Records for the exercise ->
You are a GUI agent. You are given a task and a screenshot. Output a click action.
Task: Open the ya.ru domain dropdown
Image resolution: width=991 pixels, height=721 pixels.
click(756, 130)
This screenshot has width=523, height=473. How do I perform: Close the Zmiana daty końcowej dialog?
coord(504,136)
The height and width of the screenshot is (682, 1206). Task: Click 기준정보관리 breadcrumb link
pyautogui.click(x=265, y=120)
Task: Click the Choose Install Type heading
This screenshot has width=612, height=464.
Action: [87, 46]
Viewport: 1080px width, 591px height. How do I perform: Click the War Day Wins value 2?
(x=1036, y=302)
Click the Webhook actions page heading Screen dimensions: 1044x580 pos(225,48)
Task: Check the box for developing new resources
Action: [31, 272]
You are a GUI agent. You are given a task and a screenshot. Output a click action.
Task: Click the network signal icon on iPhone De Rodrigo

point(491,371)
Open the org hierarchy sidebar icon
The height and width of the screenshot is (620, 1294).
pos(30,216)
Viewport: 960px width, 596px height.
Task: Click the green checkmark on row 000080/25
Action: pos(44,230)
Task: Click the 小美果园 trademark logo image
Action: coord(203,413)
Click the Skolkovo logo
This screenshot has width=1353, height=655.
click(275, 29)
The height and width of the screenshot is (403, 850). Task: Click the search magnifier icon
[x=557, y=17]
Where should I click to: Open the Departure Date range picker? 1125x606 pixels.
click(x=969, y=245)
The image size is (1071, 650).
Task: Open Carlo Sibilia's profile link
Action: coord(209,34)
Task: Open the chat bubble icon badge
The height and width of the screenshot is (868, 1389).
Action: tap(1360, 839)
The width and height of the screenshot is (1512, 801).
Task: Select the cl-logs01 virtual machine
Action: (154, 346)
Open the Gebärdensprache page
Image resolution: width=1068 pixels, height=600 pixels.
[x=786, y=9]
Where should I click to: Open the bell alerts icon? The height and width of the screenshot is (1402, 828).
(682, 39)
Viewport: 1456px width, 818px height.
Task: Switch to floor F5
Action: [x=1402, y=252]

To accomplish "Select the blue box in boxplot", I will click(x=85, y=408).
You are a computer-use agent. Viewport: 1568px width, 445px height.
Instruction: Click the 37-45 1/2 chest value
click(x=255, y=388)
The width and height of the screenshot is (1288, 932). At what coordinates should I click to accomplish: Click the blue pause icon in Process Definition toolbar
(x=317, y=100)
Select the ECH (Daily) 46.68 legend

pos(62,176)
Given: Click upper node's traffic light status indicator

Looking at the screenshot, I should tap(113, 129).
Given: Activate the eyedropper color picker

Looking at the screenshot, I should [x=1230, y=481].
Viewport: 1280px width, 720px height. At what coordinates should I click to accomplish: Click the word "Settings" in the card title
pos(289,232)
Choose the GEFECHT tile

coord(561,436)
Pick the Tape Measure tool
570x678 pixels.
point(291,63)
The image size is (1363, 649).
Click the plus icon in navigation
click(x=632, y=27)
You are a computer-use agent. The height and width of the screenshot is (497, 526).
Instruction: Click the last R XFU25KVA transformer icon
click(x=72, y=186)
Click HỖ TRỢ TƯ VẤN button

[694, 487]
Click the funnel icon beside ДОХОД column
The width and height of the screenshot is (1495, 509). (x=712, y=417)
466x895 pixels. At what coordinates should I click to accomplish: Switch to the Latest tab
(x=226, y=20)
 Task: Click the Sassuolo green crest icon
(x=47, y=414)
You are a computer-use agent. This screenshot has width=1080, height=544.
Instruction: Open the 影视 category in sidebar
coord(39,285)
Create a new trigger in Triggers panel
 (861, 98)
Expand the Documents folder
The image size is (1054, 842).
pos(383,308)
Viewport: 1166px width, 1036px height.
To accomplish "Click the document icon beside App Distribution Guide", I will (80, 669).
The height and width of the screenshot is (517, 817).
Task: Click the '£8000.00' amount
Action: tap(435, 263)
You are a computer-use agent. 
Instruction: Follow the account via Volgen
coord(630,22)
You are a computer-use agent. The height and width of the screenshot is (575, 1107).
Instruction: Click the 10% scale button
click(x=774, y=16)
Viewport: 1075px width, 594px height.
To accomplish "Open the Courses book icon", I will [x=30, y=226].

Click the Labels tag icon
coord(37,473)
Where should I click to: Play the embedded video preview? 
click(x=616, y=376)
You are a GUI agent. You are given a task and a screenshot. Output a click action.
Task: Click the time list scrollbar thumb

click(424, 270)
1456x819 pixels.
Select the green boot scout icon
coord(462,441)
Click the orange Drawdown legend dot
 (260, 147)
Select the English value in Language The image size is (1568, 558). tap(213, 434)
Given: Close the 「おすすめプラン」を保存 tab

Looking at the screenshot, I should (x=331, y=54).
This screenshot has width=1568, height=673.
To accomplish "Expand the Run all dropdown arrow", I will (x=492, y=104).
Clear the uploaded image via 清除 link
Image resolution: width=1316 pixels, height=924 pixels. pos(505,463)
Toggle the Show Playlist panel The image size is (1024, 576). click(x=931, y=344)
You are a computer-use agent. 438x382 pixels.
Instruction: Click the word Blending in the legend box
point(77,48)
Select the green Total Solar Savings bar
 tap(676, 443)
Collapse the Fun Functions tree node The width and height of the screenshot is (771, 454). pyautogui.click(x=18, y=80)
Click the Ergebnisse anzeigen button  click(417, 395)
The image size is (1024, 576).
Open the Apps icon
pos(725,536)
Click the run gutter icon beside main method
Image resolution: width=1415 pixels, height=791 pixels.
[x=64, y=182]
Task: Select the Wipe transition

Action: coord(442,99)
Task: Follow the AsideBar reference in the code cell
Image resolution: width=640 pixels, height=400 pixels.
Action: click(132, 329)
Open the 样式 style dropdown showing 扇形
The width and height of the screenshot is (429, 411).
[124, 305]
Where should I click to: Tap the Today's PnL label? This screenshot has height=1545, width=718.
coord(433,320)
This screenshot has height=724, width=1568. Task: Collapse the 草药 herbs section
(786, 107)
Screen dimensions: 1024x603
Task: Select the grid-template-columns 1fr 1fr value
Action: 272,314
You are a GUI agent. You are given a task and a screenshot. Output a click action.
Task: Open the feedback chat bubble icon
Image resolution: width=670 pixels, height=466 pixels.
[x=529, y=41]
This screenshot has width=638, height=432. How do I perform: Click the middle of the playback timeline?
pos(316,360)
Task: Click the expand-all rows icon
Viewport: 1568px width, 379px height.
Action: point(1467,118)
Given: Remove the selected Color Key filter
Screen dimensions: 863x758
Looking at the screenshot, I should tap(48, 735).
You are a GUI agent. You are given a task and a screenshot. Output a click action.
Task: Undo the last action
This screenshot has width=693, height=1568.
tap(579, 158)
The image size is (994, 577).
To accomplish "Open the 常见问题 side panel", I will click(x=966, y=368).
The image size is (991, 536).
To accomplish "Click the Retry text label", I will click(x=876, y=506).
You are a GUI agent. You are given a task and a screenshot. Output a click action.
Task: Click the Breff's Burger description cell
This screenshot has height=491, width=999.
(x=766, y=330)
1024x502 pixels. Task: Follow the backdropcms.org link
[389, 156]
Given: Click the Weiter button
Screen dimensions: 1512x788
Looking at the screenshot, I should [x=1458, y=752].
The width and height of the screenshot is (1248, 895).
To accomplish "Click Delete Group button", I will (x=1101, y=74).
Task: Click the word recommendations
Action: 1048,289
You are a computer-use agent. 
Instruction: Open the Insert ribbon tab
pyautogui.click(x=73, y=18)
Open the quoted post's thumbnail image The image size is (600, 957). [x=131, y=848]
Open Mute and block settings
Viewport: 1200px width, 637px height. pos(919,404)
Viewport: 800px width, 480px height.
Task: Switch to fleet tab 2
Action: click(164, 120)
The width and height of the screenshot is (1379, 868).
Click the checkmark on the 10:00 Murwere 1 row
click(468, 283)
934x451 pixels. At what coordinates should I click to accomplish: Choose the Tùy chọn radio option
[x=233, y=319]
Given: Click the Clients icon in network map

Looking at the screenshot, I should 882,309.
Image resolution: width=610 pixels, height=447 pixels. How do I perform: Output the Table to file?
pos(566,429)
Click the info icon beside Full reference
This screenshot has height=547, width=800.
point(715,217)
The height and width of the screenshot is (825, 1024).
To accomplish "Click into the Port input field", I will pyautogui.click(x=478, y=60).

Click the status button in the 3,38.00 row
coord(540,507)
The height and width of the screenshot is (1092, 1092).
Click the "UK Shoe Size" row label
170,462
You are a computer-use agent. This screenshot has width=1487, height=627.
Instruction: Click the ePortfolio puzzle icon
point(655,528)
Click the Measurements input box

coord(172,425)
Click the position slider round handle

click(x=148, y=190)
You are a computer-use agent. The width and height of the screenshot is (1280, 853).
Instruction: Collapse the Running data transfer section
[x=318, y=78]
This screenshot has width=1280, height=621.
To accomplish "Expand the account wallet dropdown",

Exercise requirements -> Find where the line with "Open the 样式 style dropdown showing 扇形" sits in the material above, then copy exactly from it through the line with "Task: Click the expand-all rows icon". Add no other line.

Response area ->
Open the 样式 style dropdown showing 扇形
The width and height of the screenshot is (429, 411).
[124, 305]
Where should I click to: Tap the Today's PnL label? This screenshot has height=1545, width=718.
coord(433,320)
This screenshot has height=724, width=1568. Task: Collapse the 草药 herbs section
(786, 107)
Screen dimensions: 1024x603
Task: Select the grid-template-columns 1fr 1fr value
Action: 272,314
You are a GUI agent. You are given a task and a screenshot. Output a click action.
Task: Open the feedback chat bubble icon
Image resolution: width=670 pixels, height=466 pixels.
[x=529, y=41]
This screenshot has width=638, height=432. How do I perform: Click the middle of the playback timeline?
pos(316,360)
Task: Click the expand-all rows icon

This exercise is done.